[Data entries]

(begin)

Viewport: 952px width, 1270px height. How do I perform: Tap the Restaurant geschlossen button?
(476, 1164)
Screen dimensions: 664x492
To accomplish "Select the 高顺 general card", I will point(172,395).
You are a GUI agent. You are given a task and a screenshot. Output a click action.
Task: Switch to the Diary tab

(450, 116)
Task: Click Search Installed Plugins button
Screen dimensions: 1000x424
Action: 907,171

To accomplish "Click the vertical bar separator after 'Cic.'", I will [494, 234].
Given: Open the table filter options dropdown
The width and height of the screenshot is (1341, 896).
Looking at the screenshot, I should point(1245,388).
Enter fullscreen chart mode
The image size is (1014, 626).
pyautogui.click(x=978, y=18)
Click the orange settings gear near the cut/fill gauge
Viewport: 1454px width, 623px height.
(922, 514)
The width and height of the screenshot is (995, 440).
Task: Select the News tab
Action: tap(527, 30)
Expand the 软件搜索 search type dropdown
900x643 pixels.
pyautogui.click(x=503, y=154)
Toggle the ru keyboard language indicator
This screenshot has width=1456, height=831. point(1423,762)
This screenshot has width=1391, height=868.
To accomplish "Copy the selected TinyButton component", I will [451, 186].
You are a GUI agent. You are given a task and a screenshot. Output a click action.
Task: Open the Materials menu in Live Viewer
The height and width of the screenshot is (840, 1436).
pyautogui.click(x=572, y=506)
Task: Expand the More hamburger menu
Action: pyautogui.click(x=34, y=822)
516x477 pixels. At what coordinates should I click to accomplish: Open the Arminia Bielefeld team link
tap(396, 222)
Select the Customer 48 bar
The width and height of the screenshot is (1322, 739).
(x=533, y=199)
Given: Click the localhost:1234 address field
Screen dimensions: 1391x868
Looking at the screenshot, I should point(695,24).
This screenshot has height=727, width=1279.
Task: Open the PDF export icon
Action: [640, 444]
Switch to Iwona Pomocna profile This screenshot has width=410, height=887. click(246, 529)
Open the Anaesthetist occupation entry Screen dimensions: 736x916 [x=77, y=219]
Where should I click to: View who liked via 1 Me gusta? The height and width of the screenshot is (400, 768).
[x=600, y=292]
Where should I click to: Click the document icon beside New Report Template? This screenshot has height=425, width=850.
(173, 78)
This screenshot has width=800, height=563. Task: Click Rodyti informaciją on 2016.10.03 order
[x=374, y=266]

(end)

Work instructions: Edit the data above from the first line down to the line containing "will [494, 234].", replacing "Screen dimensions" with "Image size" and leaving all else unchanged.

Correct answer:
Viewport: 952px width, 1270px height. How do I perform: Tap the Restaurant geschlossen button?
(476, 1164)
Image size: 664x492
To accomplish "Select the 高顺 general card", I will point(172,395).
You are a GUI agent. You are given a task and a screenshot. Output a click action.
Task: Switch to the Diary tab

(450, 116)
Task: Click Search Installed Plugins button
Image size: 1000x424
Action: 907,171

To accomplish "Click the vertical bar separator after 'Cic.'", I will [494, 234].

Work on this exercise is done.